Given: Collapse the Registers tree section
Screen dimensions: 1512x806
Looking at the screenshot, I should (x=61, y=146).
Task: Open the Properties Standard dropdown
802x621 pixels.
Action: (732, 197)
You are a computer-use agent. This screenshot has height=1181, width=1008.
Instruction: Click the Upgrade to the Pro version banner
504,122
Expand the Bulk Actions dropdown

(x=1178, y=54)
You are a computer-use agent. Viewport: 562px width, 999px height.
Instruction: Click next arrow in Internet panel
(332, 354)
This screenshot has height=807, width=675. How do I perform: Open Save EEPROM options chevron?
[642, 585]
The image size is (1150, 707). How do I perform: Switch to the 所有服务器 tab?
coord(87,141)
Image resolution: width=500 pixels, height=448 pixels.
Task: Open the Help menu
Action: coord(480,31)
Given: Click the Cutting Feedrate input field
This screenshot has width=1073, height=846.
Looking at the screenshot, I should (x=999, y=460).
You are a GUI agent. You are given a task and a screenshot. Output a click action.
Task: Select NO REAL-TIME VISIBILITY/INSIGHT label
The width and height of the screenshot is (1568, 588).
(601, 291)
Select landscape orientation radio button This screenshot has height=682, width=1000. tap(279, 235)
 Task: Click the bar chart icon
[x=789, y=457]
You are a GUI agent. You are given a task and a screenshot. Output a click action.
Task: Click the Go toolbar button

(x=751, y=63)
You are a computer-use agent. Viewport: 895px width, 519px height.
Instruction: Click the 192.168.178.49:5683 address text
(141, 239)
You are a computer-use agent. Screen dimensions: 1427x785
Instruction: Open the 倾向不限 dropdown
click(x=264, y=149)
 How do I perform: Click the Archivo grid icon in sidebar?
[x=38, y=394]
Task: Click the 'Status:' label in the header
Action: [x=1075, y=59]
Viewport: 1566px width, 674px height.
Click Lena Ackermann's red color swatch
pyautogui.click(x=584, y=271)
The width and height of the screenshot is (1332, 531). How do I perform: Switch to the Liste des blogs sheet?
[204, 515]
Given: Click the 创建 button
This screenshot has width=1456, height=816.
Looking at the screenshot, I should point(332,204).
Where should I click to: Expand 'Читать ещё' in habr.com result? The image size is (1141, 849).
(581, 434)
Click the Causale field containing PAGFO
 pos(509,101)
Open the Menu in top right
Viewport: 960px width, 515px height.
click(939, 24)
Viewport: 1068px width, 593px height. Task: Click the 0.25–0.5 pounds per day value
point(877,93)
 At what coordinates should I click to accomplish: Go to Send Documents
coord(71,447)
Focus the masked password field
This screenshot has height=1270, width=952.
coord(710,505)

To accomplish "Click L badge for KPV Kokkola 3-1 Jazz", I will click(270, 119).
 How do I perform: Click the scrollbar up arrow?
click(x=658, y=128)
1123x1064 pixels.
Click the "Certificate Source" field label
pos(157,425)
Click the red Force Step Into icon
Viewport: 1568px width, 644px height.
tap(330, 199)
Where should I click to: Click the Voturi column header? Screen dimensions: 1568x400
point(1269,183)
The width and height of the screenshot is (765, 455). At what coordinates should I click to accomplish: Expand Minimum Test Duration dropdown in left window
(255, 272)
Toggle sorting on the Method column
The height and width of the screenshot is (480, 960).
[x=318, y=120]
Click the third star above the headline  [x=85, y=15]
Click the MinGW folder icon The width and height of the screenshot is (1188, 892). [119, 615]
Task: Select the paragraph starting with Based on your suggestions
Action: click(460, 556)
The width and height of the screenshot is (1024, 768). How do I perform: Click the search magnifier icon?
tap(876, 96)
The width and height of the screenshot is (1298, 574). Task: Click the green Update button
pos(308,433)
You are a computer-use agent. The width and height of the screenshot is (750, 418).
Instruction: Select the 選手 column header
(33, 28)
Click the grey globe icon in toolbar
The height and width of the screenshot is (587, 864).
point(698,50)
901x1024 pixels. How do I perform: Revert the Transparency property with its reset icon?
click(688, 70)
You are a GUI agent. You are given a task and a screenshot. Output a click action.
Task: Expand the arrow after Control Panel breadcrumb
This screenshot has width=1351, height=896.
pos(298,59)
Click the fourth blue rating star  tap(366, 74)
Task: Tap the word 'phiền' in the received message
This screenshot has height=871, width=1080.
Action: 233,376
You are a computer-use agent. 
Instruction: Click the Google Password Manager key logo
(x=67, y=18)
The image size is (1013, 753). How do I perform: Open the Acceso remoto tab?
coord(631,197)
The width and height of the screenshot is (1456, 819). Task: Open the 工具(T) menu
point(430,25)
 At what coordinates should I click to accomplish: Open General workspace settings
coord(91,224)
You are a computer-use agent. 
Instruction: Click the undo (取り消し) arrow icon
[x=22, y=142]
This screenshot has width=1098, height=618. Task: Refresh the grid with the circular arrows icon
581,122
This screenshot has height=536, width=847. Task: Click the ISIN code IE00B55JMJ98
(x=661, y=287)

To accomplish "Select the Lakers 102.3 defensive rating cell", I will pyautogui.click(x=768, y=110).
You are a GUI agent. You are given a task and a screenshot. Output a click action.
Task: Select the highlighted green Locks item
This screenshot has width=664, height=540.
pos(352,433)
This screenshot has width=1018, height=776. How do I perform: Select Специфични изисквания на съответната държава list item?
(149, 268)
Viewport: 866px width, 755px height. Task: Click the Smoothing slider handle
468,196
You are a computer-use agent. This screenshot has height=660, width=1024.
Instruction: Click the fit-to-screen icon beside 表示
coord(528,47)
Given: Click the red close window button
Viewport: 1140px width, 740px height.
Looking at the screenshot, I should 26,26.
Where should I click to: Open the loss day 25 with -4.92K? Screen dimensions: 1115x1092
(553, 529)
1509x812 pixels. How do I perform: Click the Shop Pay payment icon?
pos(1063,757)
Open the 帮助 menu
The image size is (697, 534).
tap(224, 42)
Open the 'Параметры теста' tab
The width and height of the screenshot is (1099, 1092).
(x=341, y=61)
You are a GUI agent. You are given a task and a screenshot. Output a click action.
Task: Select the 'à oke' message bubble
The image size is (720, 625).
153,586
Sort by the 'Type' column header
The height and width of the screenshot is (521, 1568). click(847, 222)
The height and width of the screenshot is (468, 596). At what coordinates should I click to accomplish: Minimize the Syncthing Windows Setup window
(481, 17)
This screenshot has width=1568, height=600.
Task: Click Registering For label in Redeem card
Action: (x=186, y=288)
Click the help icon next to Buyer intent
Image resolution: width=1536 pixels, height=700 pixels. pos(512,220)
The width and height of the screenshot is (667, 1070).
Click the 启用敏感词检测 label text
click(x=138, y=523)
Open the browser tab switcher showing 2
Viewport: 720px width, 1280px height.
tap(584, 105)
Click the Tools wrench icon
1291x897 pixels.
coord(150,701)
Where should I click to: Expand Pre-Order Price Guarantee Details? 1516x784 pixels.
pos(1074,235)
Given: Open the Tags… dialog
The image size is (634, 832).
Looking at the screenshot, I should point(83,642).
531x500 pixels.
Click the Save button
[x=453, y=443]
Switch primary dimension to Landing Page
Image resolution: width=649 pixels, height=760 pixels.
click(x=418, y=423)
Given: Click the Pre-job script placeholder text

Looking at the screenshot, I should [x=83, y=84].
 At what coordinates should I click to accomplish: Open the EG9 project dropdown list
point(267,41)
------------------------------------------------------------------------
> _What this task involves_: Your response must repeat all of the material above exactly.

> _Exercise solution_:
Given: Collapse the Registers tree section
Screen dimensions: 1512x806
Looking at the screenshot, I should (x=61, y=146).
Task: Open the Properties Standard dropdown
802x621 pixels.
Action: (732, 197)
You are a computer-use agent. This screenshot has height=1181, width=1008.
Instruction: Click the Upgrade to the Pro version banner
504,122
Expand the Bulk Actions dropdown

(x=1178, y=54)
You are a computer-use agent. Viewport: 562px width, 999px height.
Instruction: Click next arrow in Internet panel
(332, 354)
This screenshot has height=807, width=675. How do I perform: Open Save EEPROM options chevron?
[642, 585]
The image size is (1150, 707). How do I perform: Switch to the 所有服务器 tab?
coord(87,141)
Image resolution: width=500 pixels, height=448 pixels.
Task: Open the Help menu
Action: coord(480,31)
Given: Click the Cutting Feedrate input field
This screenshot has width=1073, height=846.
Looking at the screenshot, I should (x=999, y=460).
You are a GUI agent. You are given a task and a screenshot. Output a click action.
Task: Select NO REAL-TIME VISIBILITY/INSIGHT label
The width and height of the screenshot is (1568, 588).
(601, 291)
Select landscape orientation radio button This screenshot has height=682, width=1000. tap(279, 235)
 Task: Click the bar chart icon
[x=789, y=457]
You are a GUI agent. You are given a task and a screenshot. Output a click action.
Task: Click the Go toolbar button

(x=751, y=63)
You are a computer-use agent. Viewport: 895px width, 519px height.
Instruction: Click the 192.168.178.49:5683 address text
(141, 239)
You are a computer-use agent. Screen dimensions: 1427x785
Instruction: Open the 倾向不限 dropdown
click(x=264, y=149)
 How do I perform: Click the Archivo grid icon in sidebar?
[x=38, y=394]
Task: Click the 'Status:' label in the header
Action: [x=1075, y=59]
Viewport: 1566px width, 674px height.
Click Lena Ackermann's red color swatch
pyautogui.click(x=584, y=271)
The width and height of the screenshot is (1332, 531). How do I perform: Switch to the Liste des blogs sheet?
[204, 515]
Given: Click the 创建 button
This screenshot has width=1456, height=816.
Looking at the screenshot, I should point(332,204).
Where should I click to: Expand 'Читать ещё' in habr.com result? The image size is (1141, 849).
(581, 434)
Click the Causale field containing PAGFO
 pos(509,101)
Open the Menu in top right
Viewport: 960px width, 515px height.
click(939, 24)
Viewport: 1068px width, 593px height. Task: Click the 0.25–0.5 pounds per day value
point(877,93)
 At what coordinates should I click to accomplish: Go to Send Documents
coord(71,447)
Focus the masked password field
This screenshot has height=1270, width=952.
coord(710,505)

To accomplish "Click L badge for KPV Kokkola 3-1 Jazz", I will click(270, 119).
 How do I perform: Click the scrollbar up arrow?
click(x=658, y=128)
1123x1064 pixels.
Click the "Certificate Source" field label
pos(157,425)
Click the red Force Step Into icon
Viewport: 1568px width, 644px height.
tap(330, 199)
Where should I click to: Click the Voturi column header? Screen dimensions: 1568x400
point(1269,183)
The width and height of the screenshot is (765, 455). At what coordinates should I click to accomplish: Expand Minimum Test Duration dropdown in left window
(255, 272)
Toggle sorting on the Method column
The height and width of the screenshot is (480, 960).
[x=318, y=120]
Click the third star above the headline  [x=85, y=15]
Click the MinGW folder icon The width and height of the screenshot is (1188, 892). [119, 615]
Task: Select the paragraph starting with Based on your suggestions
Action: click(460, 556)
The width and height of the screenshot is (1024, 768). How do I perform: Click the search magnifier icon?
tap(876, 96)
The width and height of the screenshot is (1298, 574). Task: Click the green Update button
pos(308,433)
You are a computer-use agent. The width and height of the screenshot is (750, 418).
Instruction: Select the 選手 column header
(33, 28)
Click the grey globe icon in toolbar
The height and width of the screenshot is (587, 864).
point(698,50)
901x1024 pixels. How do I perform: Revert the Transparency property with its reset icon?
click(688, 70)
You are a GUI agent. You are given a task and a screenshot. Output a click action.
Task: Expand the arrow after Control Panel breadcrumb
This screenshot has width=1351, height=896.
pos(298,59)
Click the fourth blue rating star  tap(366, 74)
Task: Tap the word 'phiền' in the received message
This screenshot has height=871, width=1080.
Action: 233,376
You are a computer-use agent. 
Instruction: Click the Google Password Manager key logo
(x=67, y=18)
The image size is (1013, 753). How do I perform: Open the Acceso remoto tab?
coord(631,197)
The width and height of the screenshot is (1456, 819). Task: Open the 工具(T) menu
point(430,25)
 At what coordinates should I click to accomplish: Open General workspace settings
coord(91,224)
You are a computer-use agent. 
Instruction: Click the undo (取り消し) arrow icon
[x=22, y=142]
This screenshot has width=1098, height=618. Task: Refresh the grid with the circular arrows icon
581,122
This screenshot has height=536, width=847. Task: Click the ISIN code IE00B55JMJ98
(x=661, y=287)

To accomplish "Select the Lakers 102.3 defensive rating cell", I will pyautogui.click(x=768, y=110).
You are a GUI agent. You are given a task and a screenshot. Output a click action.
Task: Select the highlighted green Locks item
This screenshot has width=664, height=540.
pos(352,433)
This screenshot has width=1018, height=776. How do I perform: Select Специфични изисквания на съответната държава list item?
(149, 268)
Viewport: 866px width, 755px height. Task: Click the Smoothing slider handle
468,196
You are a computer-use agent. This screenshot has height=660, width=1024.
Instruction: Click the fit-to-screen icon beside 表示
coord(528,47)
Given: Click the red close window button
Viewport: 1140px width, 740px height.
Looking at the screenshot, I should 26,26.
Where should I click to: Open the loss day 25 with -4.92K? Screen dimensions: 1115x1092
(553, 529)
1509x812 pixels. How do I perform: Click the Shop Pay payment icon?
pos(1063,757)
Open the 帮助 menu
The image size is (697, 534).
tap(224, 42)
Open the 'Параметры теста' tab
The width and height of the screenshot is (1099, 1092).
(x=341, y=61)
You are a GUI agent. You are given a task and a screenshot. Output a click action.
Task: Select the 'à oke' message bubble
The image size is (720, 625).
153,586
Sort by the 'Type' column header
The height and width of the screenshot is (521, 1568). click(847, 222)
The height and width of the screenshot is (468, 596). At what coordinates should I click to accomplish: Minimize the Syncthing Windows Setup window
(481, 17)
This screenshot has width=1568, height=600.
Task: Click Registering For label in Redeem card
Action: (x=186, y=288)
Click the help icon next to Buyer intent
Image resolution: width=1536 pixels, height=700 pixels. pos(512,220)
The width and height of the screenshot is (667, 1070).
Click the 启用敏感词检测 label text
click(x=138, y=523)
Open the browser tab switcher showing 2
Viewport: 720px width, 1280px height.
tap(584, 105)
Click the Tools wrench icon
1291x897 pixels.
coord(150,701)
Where should I click to: Expand Pre-Order Price Guarantee Details? 1516x784 pixels.
pos(1074,235)
Given: Open the Tags… dialog
The image size is (634, 832).
Looking at the screenshot, I should point(83,642).
531x500 pixels.
Click the Save button
[x=453, y=443]
Switch primary dimension to Landing Page
Image resolution: width=649 pixels, height=760 pixels.
click(x=418, y=423)
Given: Click the Pre-job script placeholder text

Looking at the screenshot, I should [x=83, y=84].
 At what coordinates should I click to accomplish: Open the EG9 project dropdown list
point(267,41)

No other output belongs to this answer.